No. It's just there as 'backup'.


----------



## i29gtaylor (Mar 8, 2006)

Car looks fantastic! Great combination... enjoy :beer:


----------



## CC R line (Mar 27, 2011)

i29gtaylor said:


> Car looks fantastic! Great combination... enjoy :beer:


Thanks for that. I really enjoy the car, and been on several trips with no other goal than showing the car.


----------



## AutoUnion32 (Oct 4, 2008)

Jesus christ, that's a beautiful car OP!

If VW offered a 4Mo TDI CC, I don't think I would've bought my BMW.


----------



## ebi718 (Jan 16, 2011)

Really beautiful car.....loaded too! Congrats OP.

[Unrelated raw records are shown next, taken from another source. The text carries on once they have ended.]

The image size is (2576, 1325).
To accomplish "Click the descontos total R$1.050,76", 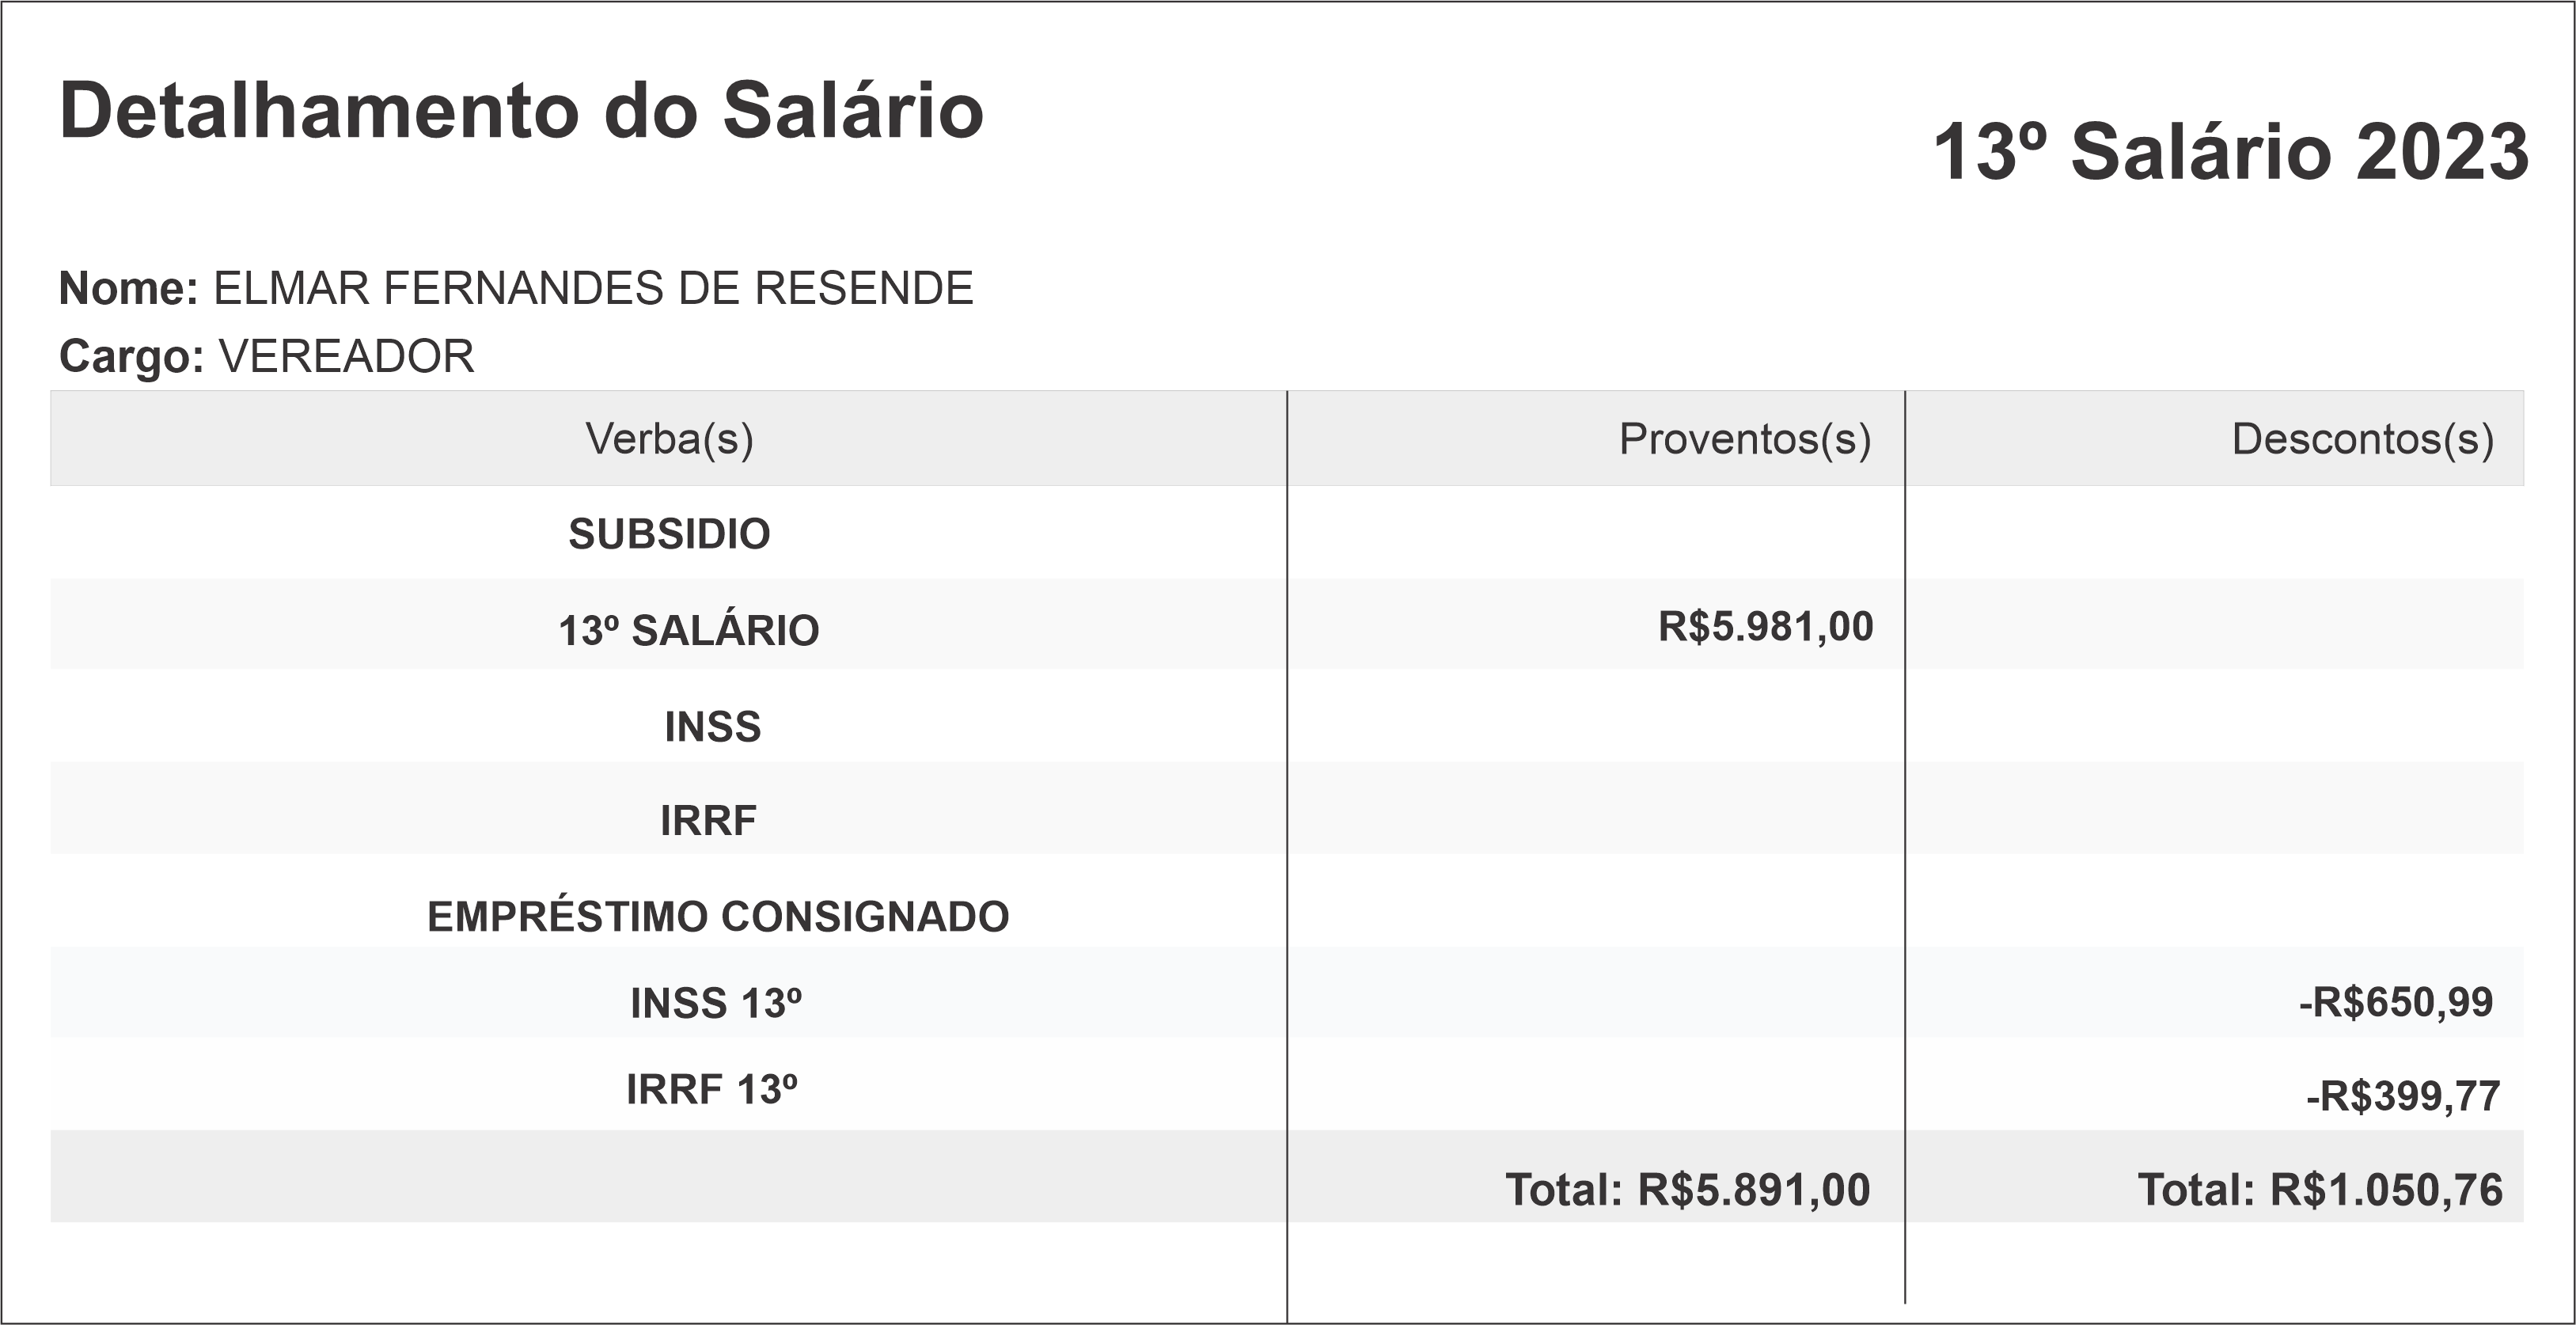I will click(x=2319, y=1190).
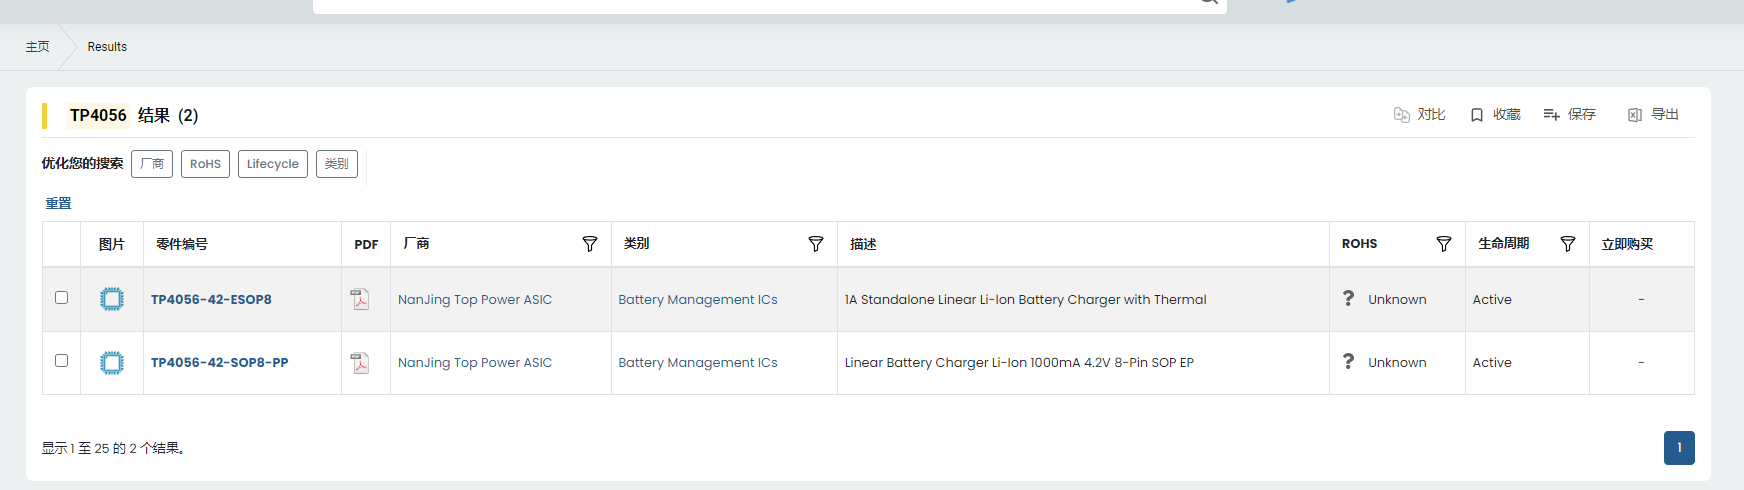Screen dimensions: 1744x490
Task: Open PDF datasheet for TP4056-42-ESOP8
Action: pyautogui.click(x=360, y=299)
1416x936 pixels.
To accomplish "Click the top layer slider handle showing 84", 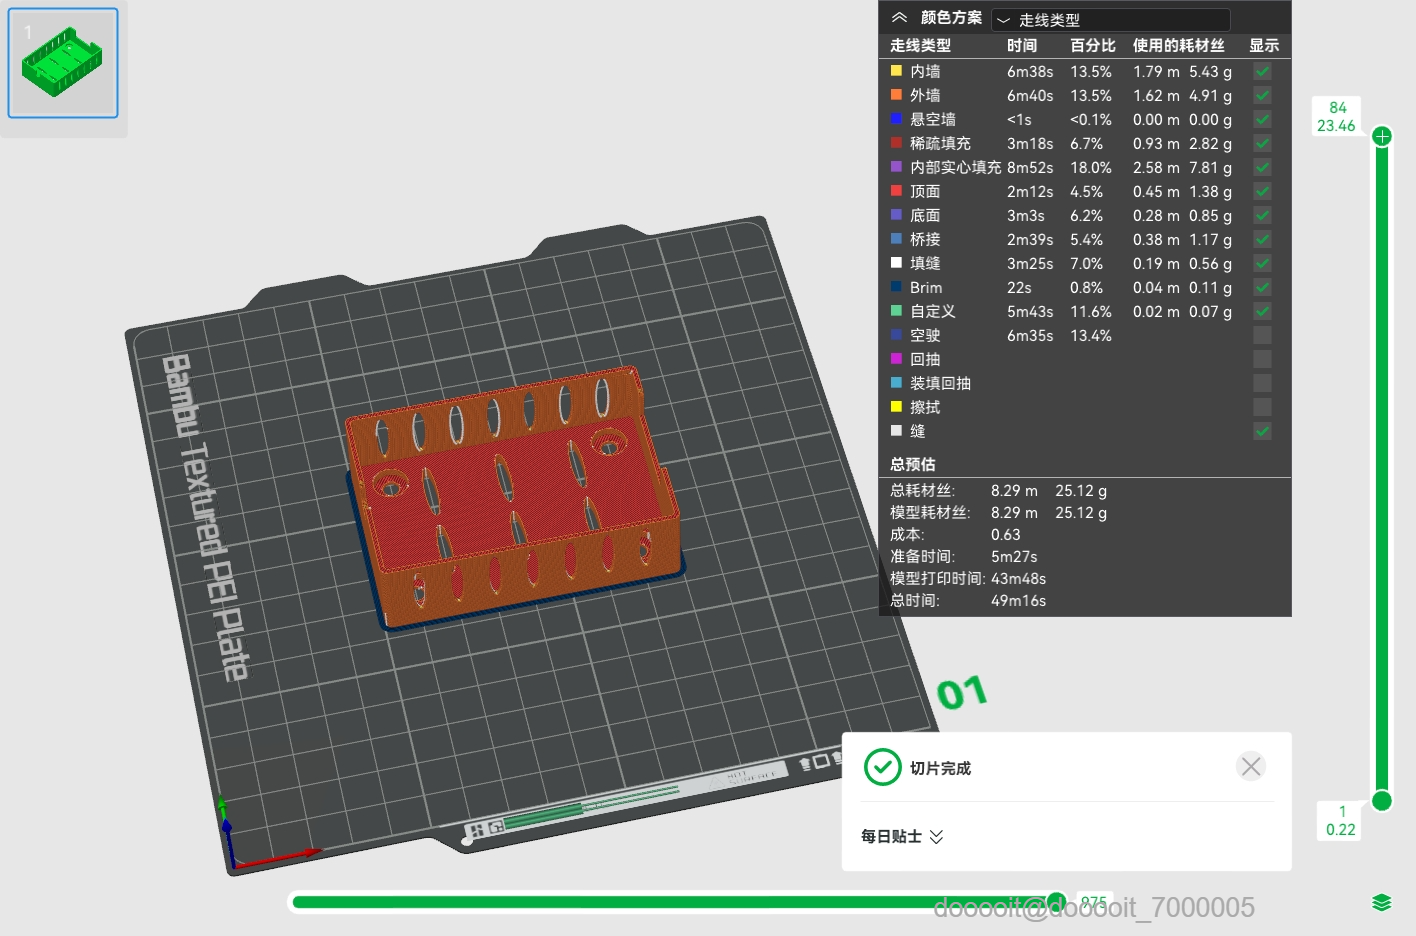I will [1381, 136].
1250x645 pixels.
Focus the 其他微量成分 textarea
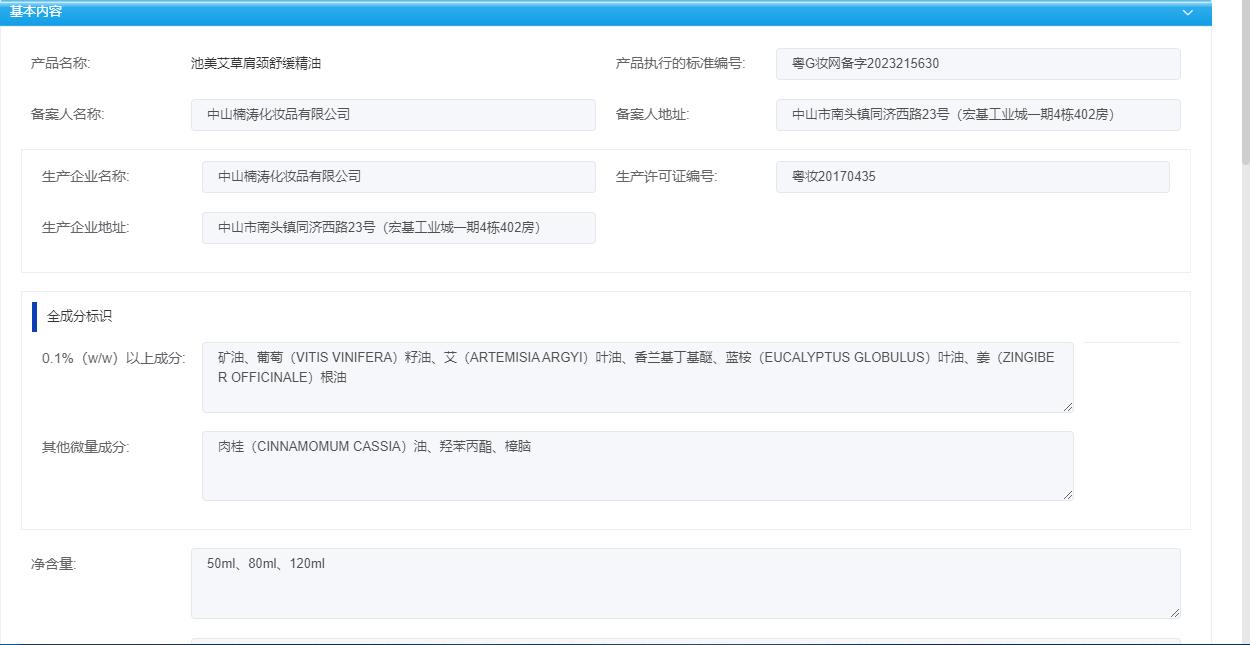click(637, 466)
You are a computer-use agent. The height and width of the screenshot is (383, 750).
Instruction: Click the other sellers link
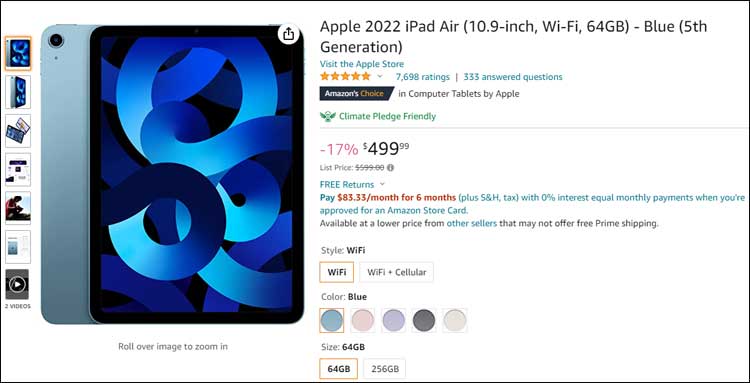coord(472,223)
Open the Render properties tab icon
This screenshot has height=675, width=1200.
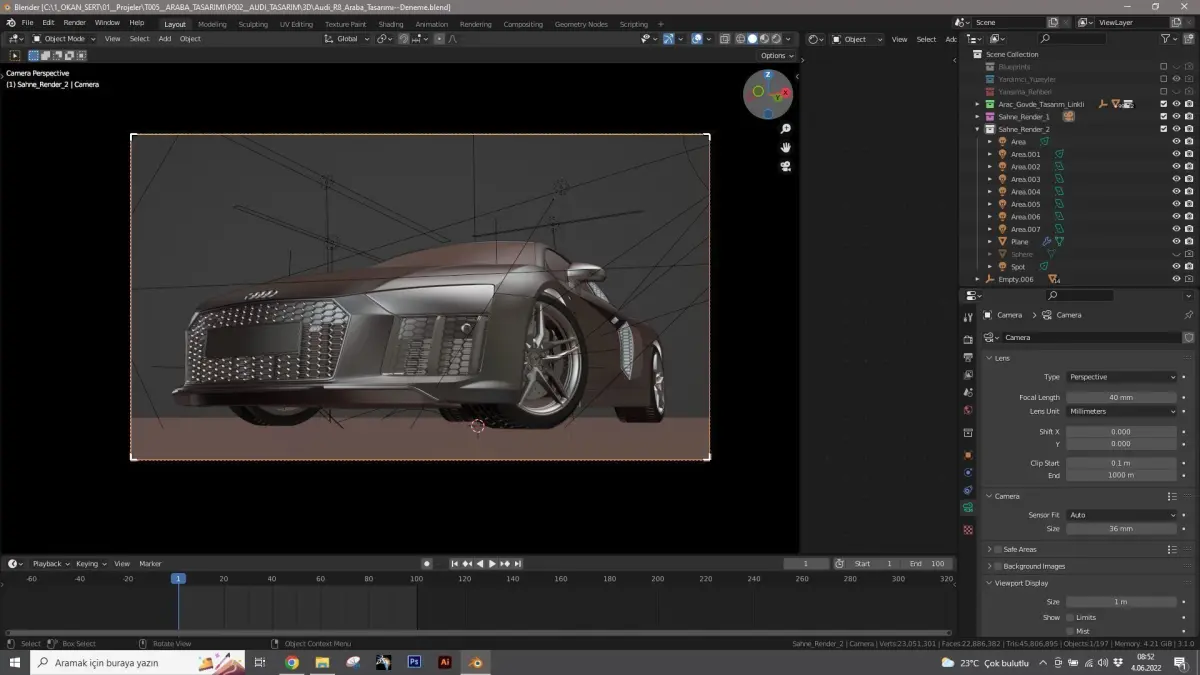click(x=968, y=339)
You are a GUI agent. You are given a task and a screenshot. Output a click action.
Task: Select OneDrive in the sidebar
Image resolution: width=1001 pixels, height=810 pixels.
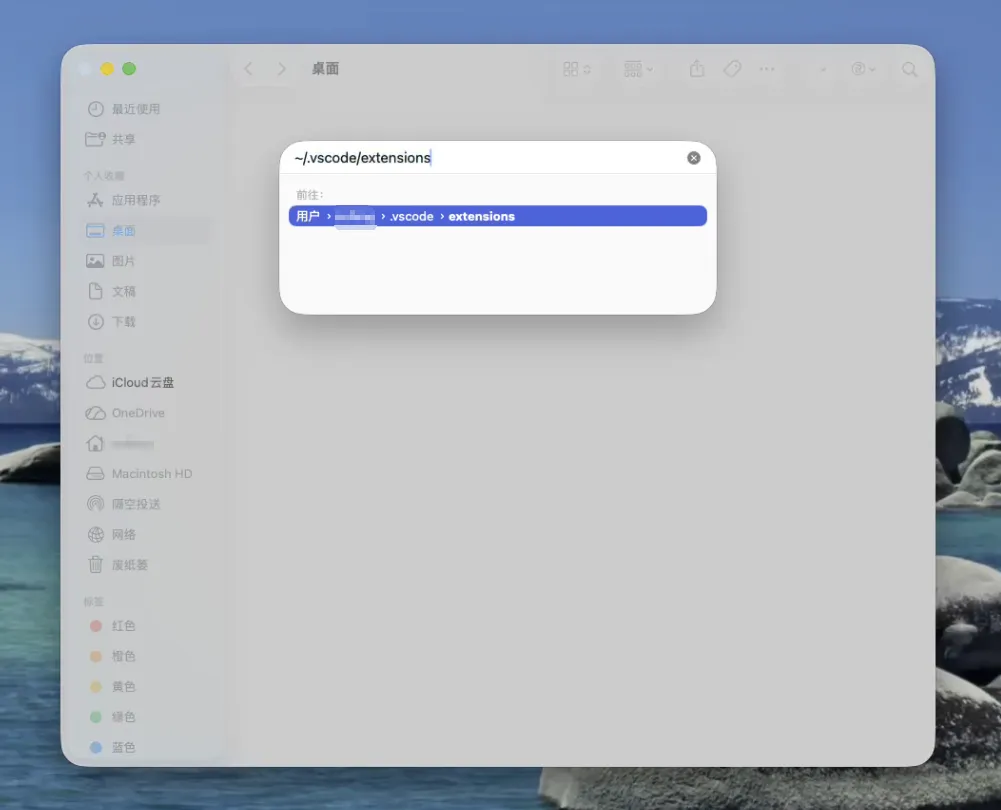[x=137, y=413]
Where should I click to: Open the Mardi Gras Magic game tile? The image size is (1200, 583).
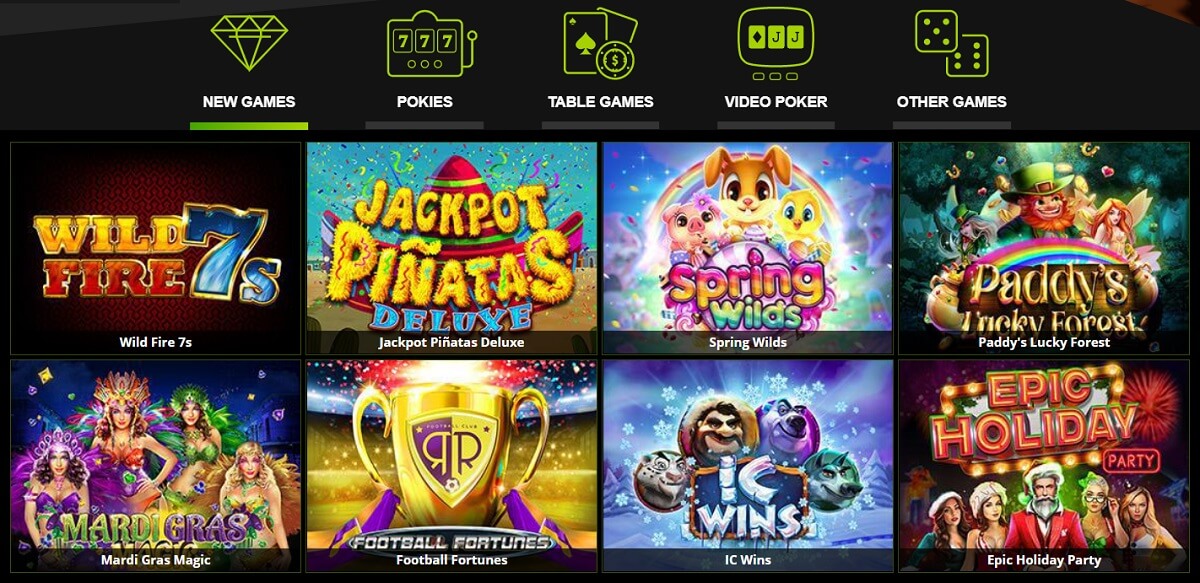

Sent from my PG86100 using Tapatalk


----------



## CC R line (Mar 27, 2011)

Thanks all, for nice compliments. The car for sure is amazing!:thumbup:


----------



## dubious judas (Sep 23, 2010)

Gorgeous. Where can I get a Passat CC badge like that?


----------



## wdimagineer (May 14, 2009)

dubious judas said:


> Gorgeous. Where can I get a Passat CC badge like that?


I have the part numbers somewhere. I did it on my car. Let me see if I can find them. If not, just ask Bud.



I also had the newer 4Motion badge, which is bolder and italicized. Looks just like the 4Motion label on the OP's shifter surround.


----------



## CC R line (Mar 27, 2011)

Been some quiet time on this thread, so i just want to fill it up with some of what i have done with my CC R-line the last 8 months. 
And i`m very happy with the result.

Done:
- Lower my CC 30mm with KW DCC coilover kit
- Changed my blinkers in the bumper to DRL LED combined with LED blinkers from Achtuning Korea.
- Changed xenon headlights from K4300 to K6000
- Changed my park light bulb to LED
- Changed all my interior lights to LED. Looks yellow on the pictures, but they are warm white. The make up mirror are white.
- Changed my steering wheel gear plastic shifter to aluminium
- Changed my original exhaust tip to Borla exhaust tip in 316 material.

Plans:
- Change my fog lights to HID kit with K6000. Plan to do this next monday.
- Change the original DRL light bulb to LED. They are placed togheter with the head lights.
- Maybe tint my front door windows to 20%


----------



## usaf-lt-g (May 16, 2012)

CC R line said:


> Been some quiet time on this thread, so i just want to fill it up with some of what i have done with my CC R-line the last 8 months.
> And i`m very happy with the result.
> 
> Done:
> ...


In your picture, you don't have your HID lights on, but the DRLs and the ACHTUNING LED DRLs.... what bulbs did you use in the standard DRL to turn them that color? Did you have to update the ballast?


----------



## CC R line (Mar 27, 2011)

usaf-lt-g said:


> In your picture, you don't have your HID lights on, but the DRLs and the ACHTUNING LED DRLs.... what bulbs did you use in the standard DRL to turn them that color? Did you have to update the ballast?


This is not the original DRL lights, it is the parking lights that i have connected the Achtuning DRL togheter with.
The bulb i bought with built in canbus, is these one:
http://www.megalys.no/products/t10-t3-canbus-5x5050-hvit

The original DRL i have plan to change next week.


----------